(Stored data)
* * * * * * * * *
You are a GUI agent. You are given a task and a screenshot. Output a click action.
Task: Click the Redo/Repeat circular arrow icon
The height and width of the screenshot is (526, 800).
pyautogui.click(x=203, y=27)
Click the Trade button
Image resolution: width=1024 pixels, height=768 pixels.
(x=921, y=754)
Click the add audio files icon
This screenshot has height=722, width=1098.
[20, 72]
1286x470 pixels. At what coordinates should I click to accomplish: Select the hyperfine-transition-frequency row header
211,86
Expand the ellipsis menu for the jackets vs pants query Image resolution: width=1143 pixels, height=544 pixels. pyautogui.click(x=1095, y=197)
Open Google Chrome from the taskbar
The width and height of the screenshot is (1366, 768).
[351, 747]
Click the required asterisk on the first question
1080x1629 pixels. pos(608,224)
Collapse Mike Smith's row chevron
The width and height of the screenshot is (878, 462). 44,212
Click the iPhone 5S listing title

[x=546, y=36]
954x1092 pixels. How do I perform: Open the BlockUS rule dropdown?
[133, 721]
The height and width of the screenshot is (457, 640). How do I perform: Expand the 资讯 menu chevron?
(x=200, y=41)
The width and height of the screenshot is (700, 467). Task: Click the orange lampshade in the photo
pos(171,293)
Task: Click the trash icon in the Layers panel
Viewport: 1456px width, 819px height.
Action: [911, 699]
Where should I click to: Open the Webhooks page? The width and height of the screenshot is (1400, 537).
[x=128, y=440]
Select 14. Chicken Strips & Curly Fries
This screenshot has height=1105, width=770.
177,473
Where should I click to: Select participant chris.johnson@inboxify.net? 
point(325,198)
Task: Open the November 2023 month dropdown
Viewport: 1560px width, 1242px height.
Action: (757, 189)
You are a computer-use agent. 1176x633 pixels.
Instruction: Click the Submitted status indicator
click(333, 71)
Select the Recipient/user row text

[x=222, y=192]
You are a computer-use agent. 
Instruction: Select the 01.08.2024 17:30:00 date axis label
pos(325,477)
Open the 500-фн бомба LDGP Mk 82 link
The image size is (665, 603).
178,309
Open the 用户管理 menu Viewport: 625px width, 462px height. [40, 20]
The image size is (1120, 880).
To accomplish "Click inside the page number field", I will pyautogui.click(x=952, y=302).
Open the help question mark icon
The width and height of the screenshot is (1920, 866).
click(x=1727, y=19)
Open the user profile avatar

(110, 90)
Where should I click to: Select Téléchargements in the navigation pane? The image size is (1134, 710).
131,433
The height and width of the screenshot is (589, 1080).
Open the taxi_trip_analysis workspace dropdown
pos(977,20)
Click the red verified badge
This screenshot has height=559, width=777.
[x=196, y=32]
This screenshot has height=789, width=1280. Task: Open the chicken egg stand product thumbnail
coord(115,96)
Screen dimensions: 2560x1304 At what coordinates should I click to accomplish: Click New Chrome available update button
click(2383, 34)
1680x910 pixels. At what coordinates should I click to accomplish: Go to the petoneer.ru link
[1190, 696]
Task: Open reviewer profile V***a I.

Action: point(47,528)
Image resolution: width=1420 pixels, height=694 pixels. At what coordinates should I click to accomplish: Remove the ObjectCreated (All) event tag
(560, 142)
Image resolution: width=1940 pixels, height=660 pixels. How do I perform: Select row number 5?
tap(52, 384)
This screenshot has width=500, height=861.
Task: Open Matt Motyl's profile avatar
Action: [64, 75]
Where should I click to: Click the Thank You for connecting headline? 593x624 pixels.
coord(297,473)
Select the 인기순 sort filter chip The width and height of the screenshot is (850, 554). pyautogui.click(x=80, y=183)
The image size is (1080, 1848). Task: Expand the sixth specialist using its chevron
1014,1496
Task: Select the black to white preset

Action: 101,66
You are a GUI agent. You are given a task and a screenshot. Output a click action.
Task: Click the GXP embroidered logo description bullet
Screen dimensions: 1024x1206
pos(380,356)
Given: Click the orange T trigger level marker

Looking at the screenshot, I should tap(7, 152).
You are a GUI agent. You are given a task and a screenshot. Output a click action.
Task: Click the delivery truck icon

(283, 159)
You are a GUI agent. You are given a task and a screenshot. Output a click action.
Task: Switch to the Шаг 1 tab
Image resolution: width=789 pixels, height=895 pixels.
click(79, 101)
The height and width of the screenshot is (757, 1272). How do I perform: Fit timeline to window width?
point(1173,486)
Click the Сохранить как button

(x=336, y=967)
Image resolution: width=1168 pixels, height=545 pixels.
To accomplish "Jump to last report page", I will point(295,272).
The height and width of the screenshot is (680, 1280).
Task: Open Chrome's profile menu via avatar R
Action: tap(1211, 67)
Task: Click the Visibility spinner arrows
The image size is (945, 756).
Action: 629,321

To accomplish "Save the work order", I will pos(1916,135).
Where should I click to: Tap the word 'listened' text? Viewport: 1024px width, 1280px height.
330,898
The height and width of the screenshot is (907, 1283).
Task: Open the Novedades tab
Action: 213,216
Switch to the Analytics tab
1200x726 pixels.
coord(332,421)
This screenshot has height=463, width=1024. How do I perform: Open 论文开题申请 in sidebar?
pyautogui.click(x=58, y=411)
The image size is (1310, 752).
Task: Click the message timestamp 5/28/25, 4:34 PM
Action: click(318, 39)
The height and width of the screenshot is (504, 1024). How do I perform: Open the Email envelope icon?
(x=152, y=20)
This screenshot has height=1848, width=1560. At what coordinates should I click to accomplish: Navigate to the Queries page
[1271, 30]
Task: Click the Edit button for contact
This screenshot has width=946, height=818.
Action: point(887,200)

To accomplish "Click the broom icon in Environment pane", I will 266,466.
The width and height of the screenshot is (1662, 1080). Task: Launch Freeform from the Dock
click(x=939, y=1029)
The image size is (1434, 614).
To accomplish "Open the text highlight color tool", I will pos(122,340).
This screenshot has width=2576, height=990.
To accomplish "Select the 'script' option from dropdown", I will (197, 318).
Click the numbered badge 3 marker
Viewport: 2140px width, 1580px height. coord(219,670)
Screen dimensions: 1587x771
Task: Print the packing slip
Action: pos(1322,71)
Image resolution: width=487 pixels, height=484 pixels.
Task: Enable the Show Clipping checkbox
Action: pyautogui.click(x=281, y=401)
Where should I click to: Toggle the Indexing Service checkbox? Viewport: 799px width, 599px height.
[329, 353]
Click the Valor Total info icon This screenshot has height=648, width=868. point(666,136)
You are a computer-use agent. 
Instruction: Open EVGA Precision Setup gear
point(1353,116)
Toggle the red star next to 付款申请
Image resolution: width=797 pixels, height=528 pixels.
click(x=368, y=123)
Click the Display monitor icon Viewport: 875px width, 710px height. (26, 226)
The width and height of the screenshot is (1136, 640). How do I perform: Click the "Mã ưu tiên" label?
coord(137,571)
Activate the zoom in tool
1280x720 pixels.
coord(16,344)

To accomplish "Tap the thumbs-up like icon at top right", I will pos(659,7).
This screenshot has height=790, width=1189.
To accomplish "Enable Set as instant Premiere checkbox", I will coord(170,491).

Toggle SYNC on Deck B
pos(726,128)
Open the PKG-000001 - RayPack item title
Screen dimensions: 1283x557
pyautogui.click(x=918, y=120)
* * * * * * * * *
Task brief
Exactness is what counts here: write out every record again.

Response
You are a GUI agent. You are given a task and a screenshot. Output a click action.
Task: Click the Redo/Repeat circular arrow icon
The height and width of the screenshot is (526, 800).
pyautogui.click(x=203, y=27)
Click the Trade button
Image resolution: width=1024 pixels, height=768 pixels.
(x=921, y=754)
Click the add audio files icon
This screenshot has height=722, width=1098.
[20, 72]
1286x470 pixels. At what coordinates should I click to accomplish: Select the hyperfine-transition-frequency row header
211,86
Expand the ellipsis menu for the jackets vs pants query Image resolution: width=1143 pixels, height=544 pixels. pyautogui.click(x=1095, y=197)
Open Google Chrome from the taskbar
The width and height of the screenshot is (1366, 768).
[351, 747]
Click the required asterisk on the first question
1080x1629 pixels. pos(608,224)
Collapse Mike Smith's row chevron
The width and height of the screenshot is (878, 462). 44,212
Click the iPhone 5S listing title

[x=546, y=36]
954x1092 pixels. How do I perform: Open the BlockUS rule dropdown?
[133, 721]
The height and width of the screenshot is (457, 640). How do I perform: Expand the 资讯 menu chevron?
(x=200, y=41)
The width and height of the screenshot is (700, 467). Task: Click the orange lampshade in the photo
pos(171,293)
Task: Click the trash icon in the Layers panel
Viewport: 1456px width, 819px height.
Action: [911, 699]
Where should I click to: Open the Webhooks page? The width and height of the screenshot is (1400, 537).
[x=128, y=440]
Select 14. Chicken Strips & Curly Fries
This screenshot has height=1105, width=770.
177,473
Where should I click to: Select participant chris.johnson@inboxify.net? 
point(325,198)
Task: Open the November 2023 month dropdown
Viewport: 1560px width, 1242px height.
Action: (757, 189)
You are a computer-use agent. 1176x633 pixels.
Instruction: Click the Submitted status indicator
click(333, 71)
Select the Recipient/user row text

[x=222, y=192]
You are a computer-use agent. 
Instruction: Select the 01.08.2024 17:30:00 date axis label
pos(325,477)
Open the 500-фн бомба LDGP Mk 82 link
The image size is (665, 603).
178,309
Open the 用户管理 menu Viewport: 625px width, 462px height. [40, 20]
The image size is (1120, 880).
To accomplish "Click inside the page number field", I will pyautogui.click(x=952, y=302).
Open the help question mark icon
The width and height of the screenshot is (1920, 866).
click(x=1727, y=19)
Open the user profile avatar

(110, 90)
Where should I click to: Select Téléchargements in the navigation pane? The image size is (1134, 710).
131,433
The height and width of the screenshot is (589, 1080).
Open the taxi_trip_analysis workspace dropdown
pos(977,20)
Click the red verified badge
This screenshot has height=559, width=777.
[x=196, y=32]
This screenshot has height=789, width=1280. Task: Open the chicken egg stand product thumbnail
coord(115,96)
Screen dimensions: 2560x1304 At what coordinates should I click to accomplish: Click New Chrome available update button
click(2383, 34)
1680x910 pixels. At what coordinates should I click to accomplish: Go to the petoneer.ru link
[1190, 696]
Task: Open reviewer profile V***a I.

Action: point(47,528)
Image resolution: width=1420 pixels, height=694 pixels. At what coordinates should I click to accomplish: Remove the ObjectCreated (All) event tag
(560, 142)
Image resolution: width=1940 pixels, height=660 pixels. How do I perform: Select row number 5?
tap(52, 384)
This screenshot has width=500, height=861.
Task: Open Matt Motyl's profile avatar
Action: [64, 75]
Where should I click to: Click the Thank You for connecting headline? 593x624 pixels.
coord(297,473)
Select the 인기순 sort filter chip The width and height of the screenshot is (850, 554). pyautogui.click(x=80, y=183)
The image size is (1080, 1848). Task: Expand the sixth specialist using its chevron
1014,1496
Task: Select the black to white preset

Action: 101,66
You are a GUI agent. You are given a task and a screenshot. Output a click action.
Task: Click the GXP embroidered logo description bullet
Screen dimensions: 1024x1206
pos(380,356)
Given: Click the orange T trigger level marker

Looking at the screenshot, I should tap(7, 152).
You are a GUI agent. You are given a task and a screenshot. Output a click action.
Task: Click the delivery truck icon

(283, 159)
You are a GUI agent. You are given a task and a screenshot. Output a click action.
Task: Switch to the Шаг 1 tab
Image resolution: width=789 pixels, height=895 pixels.
click(79, 101)
The height and width of the screenshot is (757, 1272). How do I perform: Fit timeline to window width?
point(1173,486)
Click the Сохранить как button

(x=336, y=967)
Image resolution: width=1168 pixels, height=545 pixels.
To accomplish "Jump to last report page", I will point(295,272).
The height and width of the screenshot is (680, 1280).
Task: Open Chrome's profile menu via avatar R
Action: tap(1211, 67)
Task: Click the Visibility spinner arrows
The image size is (945, 756).
Action: 629,321

To accomplish "Save the work order", I will pos(1916,135).
Where should I click to: Tap the word 'listened' text? Viewport: 1024px width, 1280px height.
330,898
The height and width of the screenshot is (907, 1283).
Task: Open the Novedades tab
Action: 213,216
Switch to the Analytics tab
1200x726 pixels.
coord(332,421)
This screenshot has height=463, width=1024. How do I perform: Open 论文开题申请 in sidebar?
pyautogui.click(x=58, y=411)
The image size is (1310, 752).
Task: Click the message timestamp 5/28/25, 4:34 PM
Action: click(318, 39)
The height and width of the screenshot is (504, 1024). How do I perform: Open the Email envelope icon?
(x=152, y=20)
This screenshot has height=1848, width=1560. At what coordinates should I click to accomplish: Navigate to the Queries page
[1271, 30]
Task: Click the Edit button for contact
This screenshot has width=946, height=818.
Action: point(887,200)

To accomplish "Click the broom icon in Environment pane", I will 266,466.
The width and height of the screenshot is (1662, 1080). Task: Launch Freeform from the Dock
click(x=939, y=1029)
The image size is (1434, 614).
To accomplish "Open the text highlight color tool", I will pos(122,340).
This screenshot has width=2576, height=990.
To accomplish "Select the 'script' option from dropdown", I will (197, 318).
Click the numbered badge 3 marker
Viewport: 2140px width, 1580px height. coord(219,670)
Screen dimensions: 1587x771
Task: Print the packing slip
Action: pos(1322,71)
Image resolution: width=487 pixels, height=484 pixels.
Task: Enable the Show Clipping checkbox
Action: pyautogui.click(x=281, y=401)
Where should I click to: Toggle the Indexing Service checkbox? Viewport: 799px width, 599px height.
[329, 353]
Click the Valor Total info icon This screenshot has height=648, width=868. point(666,136)
You are a computer-use agent. 
Instruction: Open EVGA Precision Setup gear
point(1353,116)
Toggle the red star next to 付款申请
Image resolution: width=797 pixels, height=528 pixels.
click(x=368, y=123)
Click the Display monitor icon Viewport: 875px width, 710px height. (26, 226)
The width and height of the screenshot is (1136, 640). How do I perform: Click the "Mã ưu tiên" label?
coord(137,571)
Activate the zoom in tool
1280x720 pixels.
coord(16,344)

To accomplish "Tap the thumbs-up like icon at top right", I will pos(659,7).
This screenshot has height=790, width=1189.
To accomplish "Enable Set as instant Premiere checkbox", I will coord(170,491).

Toggle SYNC on Deck B
pos(726,128)
Open the PKG-000001 - RayPack item title
Screen dimensions: 1283x557
pyautogui.click(x=918, y=120)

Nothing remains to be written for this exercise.